Repeat word for word the portion of the passage about how educators spend their summers that runs between "Summer is a" and "traveling and retirement.", inclusive.

====== Supplied text ======

Summer is a time to recharge for educators across the country, but the ways they find to do so run the gamut from more work to lots of play and everything in between. Some teachers lock their classroom doors only to head right back to school themselves, like Erin Beard, who is pursuing her doctorate degree through the University of Oregon. Others, like Matt Bell, seek out mountains to climb for adrenaline-fueled adventures. Still others take on a second job, either to make ends meet or to save some extra money for goals like traveling and retirement.

Some take students on trips or travel internationally with family and friends. Some, like Megan Fitzgerald, travel south to the Mexican border to volunteer for a cause they believe in. All squeeze every last drop out of summer, knowing as all educators do that very soon, the back-to-school bell will sound again, and long, lazy summer days turn back into full-time work weeks filled with the labor and love that is the education profession.

“I think our nine months of the year is pretty compressed,” says Beard, who teaches social studies at Hedrick Middle School in Medford. “We’re doing twelve months of work in nine. There’s no way anyone can get truly prepped in the hours we are supposed to be in the school building. So it’s a trade-off, but it’s not time off.”

====== Material provided ======

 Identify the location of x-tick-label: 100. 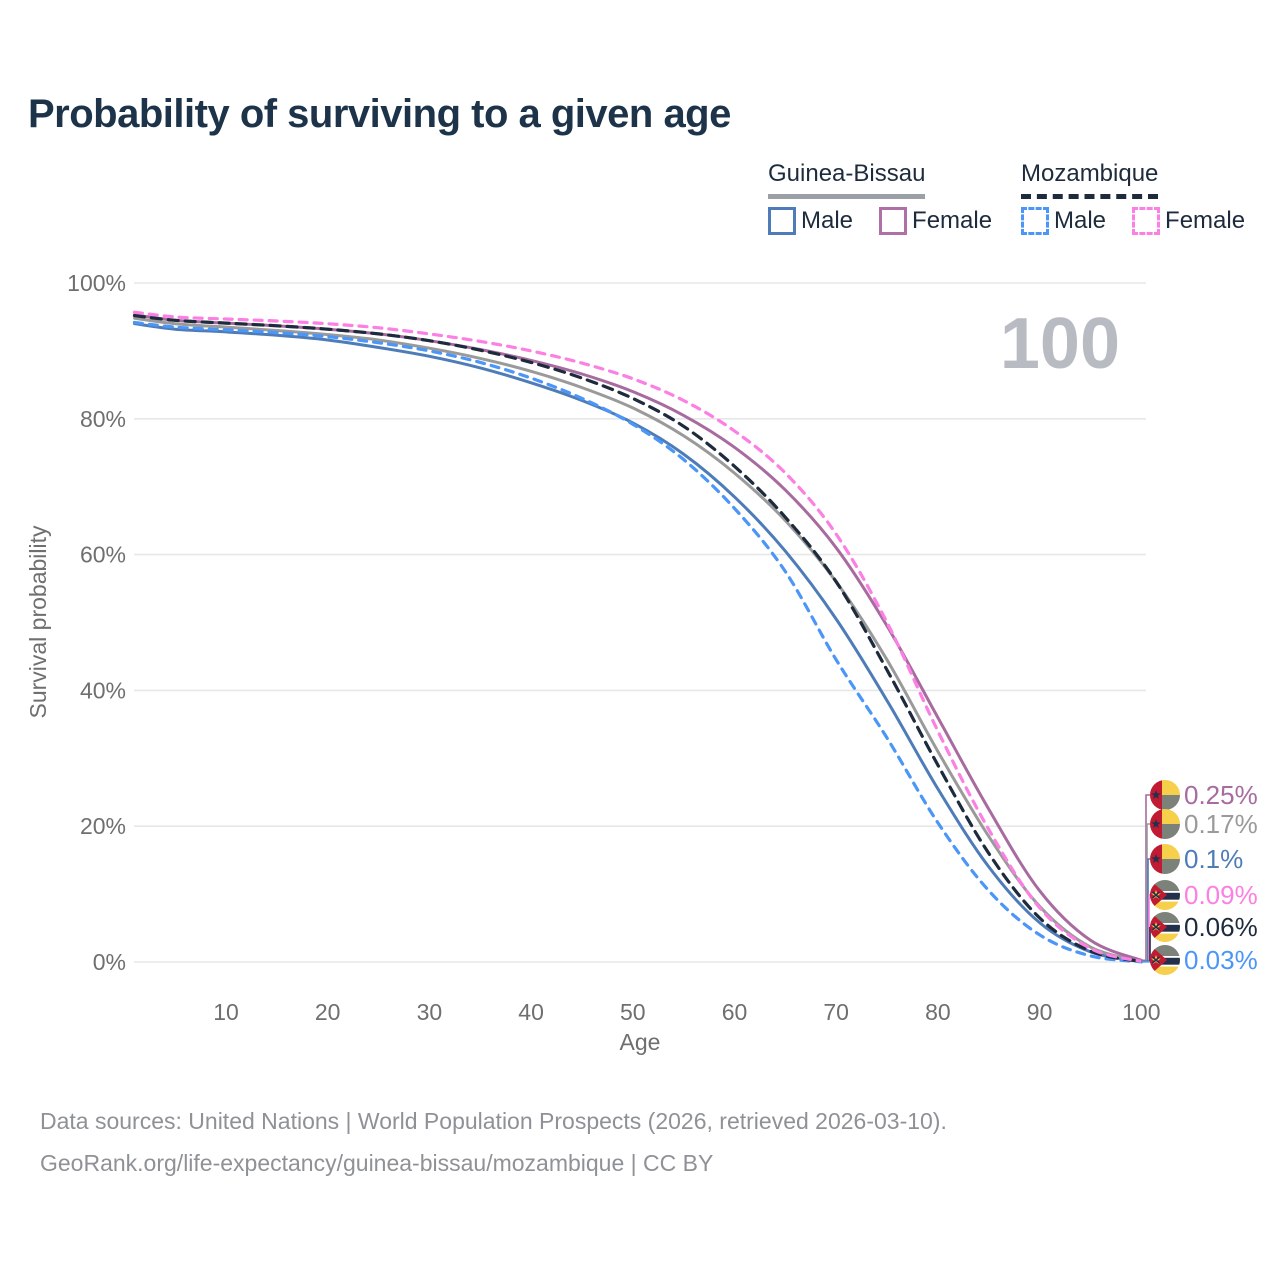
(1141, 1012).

======
====== Material provided ======

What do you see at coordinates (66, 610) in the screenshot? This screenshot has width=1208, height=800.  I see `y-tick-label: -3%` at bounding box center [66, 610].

======
====== Material provided ======

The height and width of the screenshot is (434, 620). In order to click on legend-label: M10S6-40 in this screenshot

======

Written response.
Summer is a time to recharge for educators across the country, but the ways they find to do so run the gamut from more work to lots of play and everything in between. Some teachers lock their classroom doors only to head right back to school themselves, like Erin Beard, who is pursuing her doctorate degree through the University of Oregon. Others, like Matt Bell, seek out mountains to climb for adrenaline-fueled adventures. Still others take on a second job, either to make ends meet or to save some extra money for goals like traveling and retirement.